▶ **ENTRIES PROVIDED**:
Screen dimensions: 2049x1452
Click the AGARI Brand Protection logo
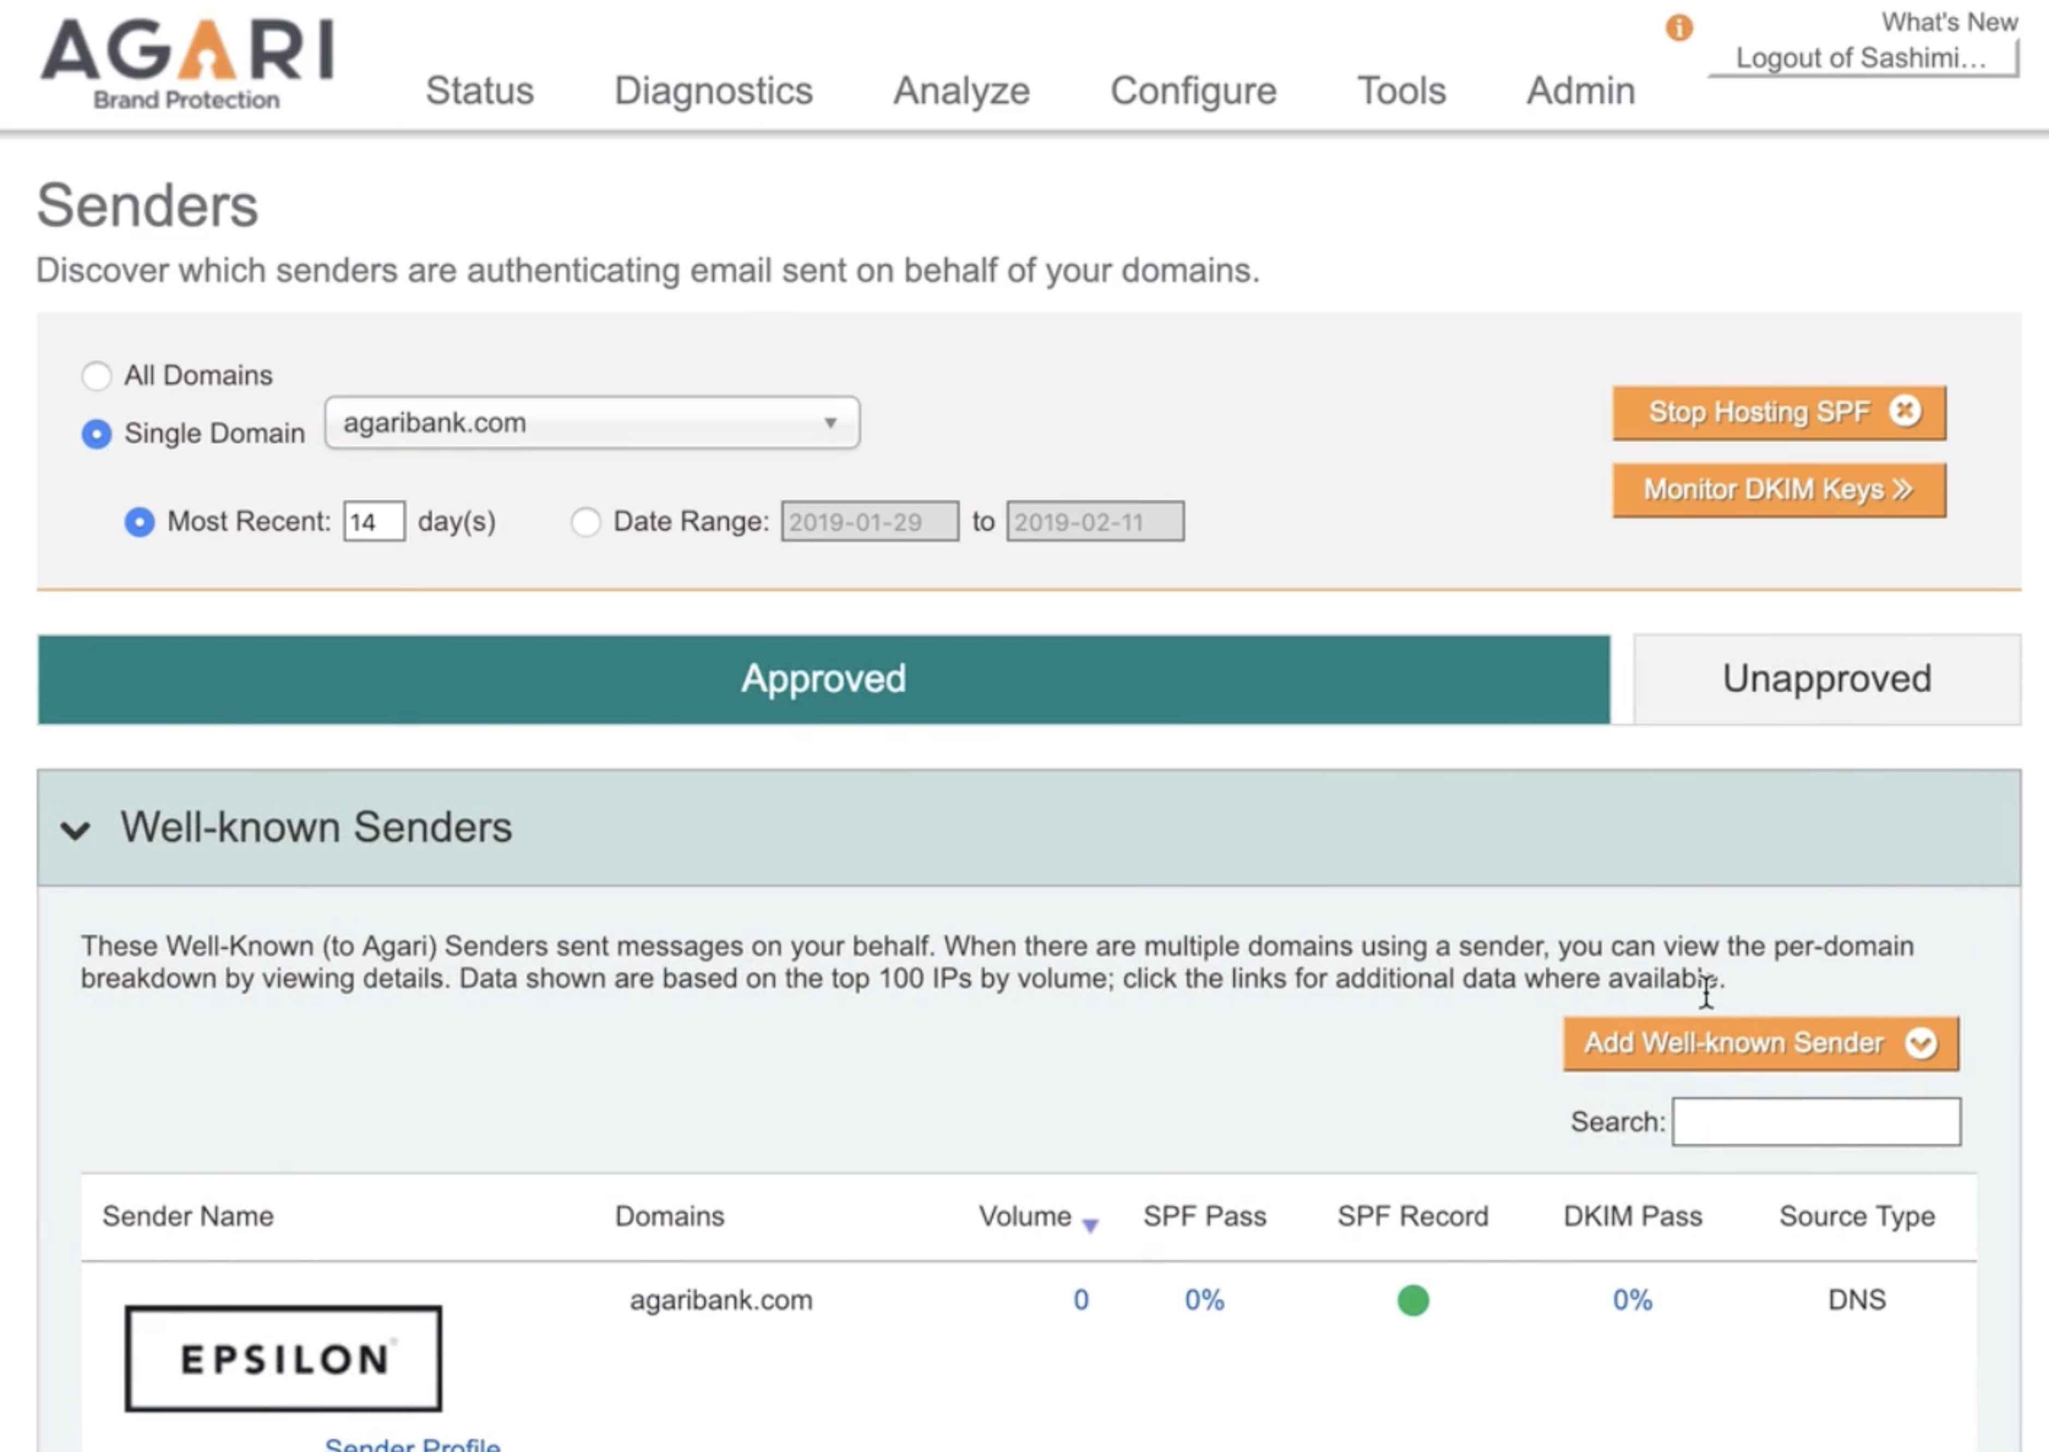(x=187, y=63)
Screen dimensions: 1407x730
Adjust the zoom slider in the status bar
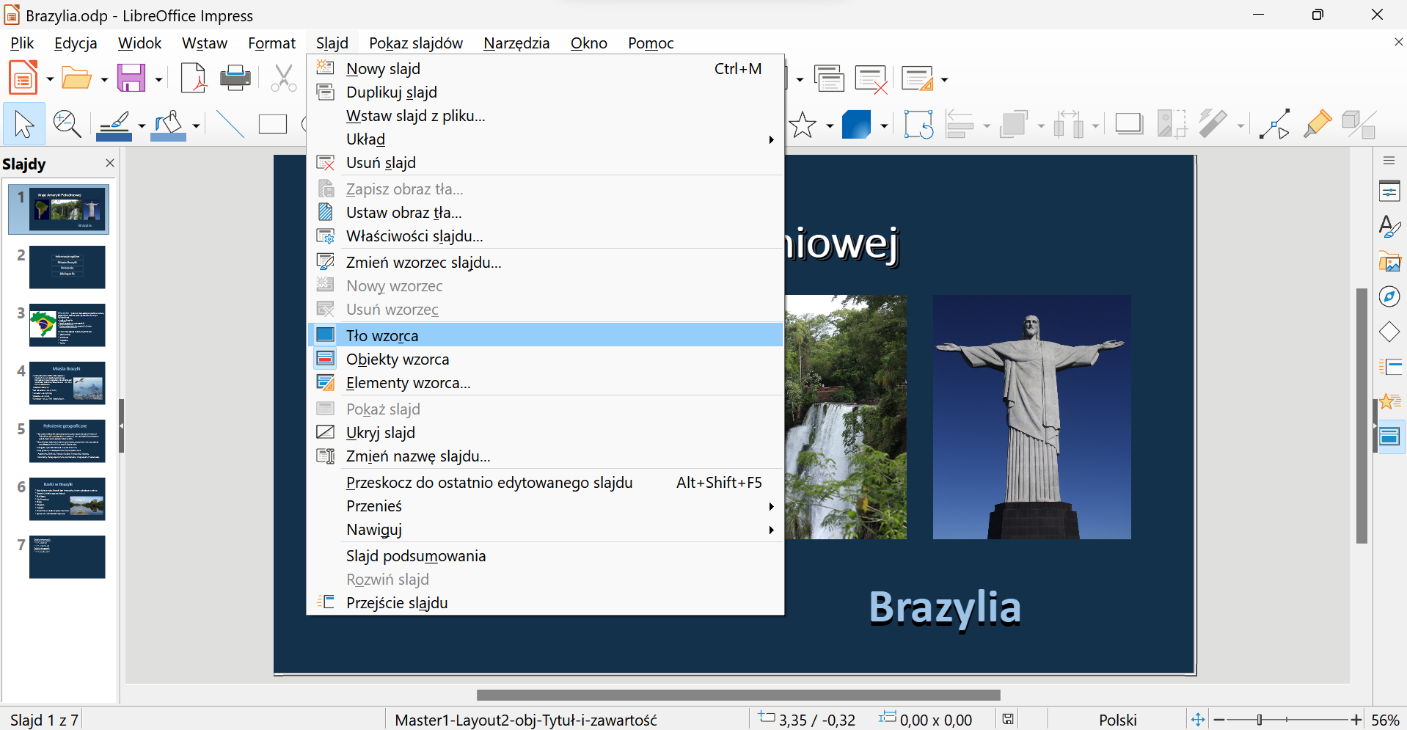coord(1260,720)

▶ **TRY IT**: Repeat exactly the lines from the one holding "Screen dimensions: 1407x730" through the last line of the entries, both included; the pictures do not belong in the copy.

▶ **TASK RESPONSE**:
Screen dimensions: 1407x730
Adjust the zoom slider in the status bar
coord(1260,720)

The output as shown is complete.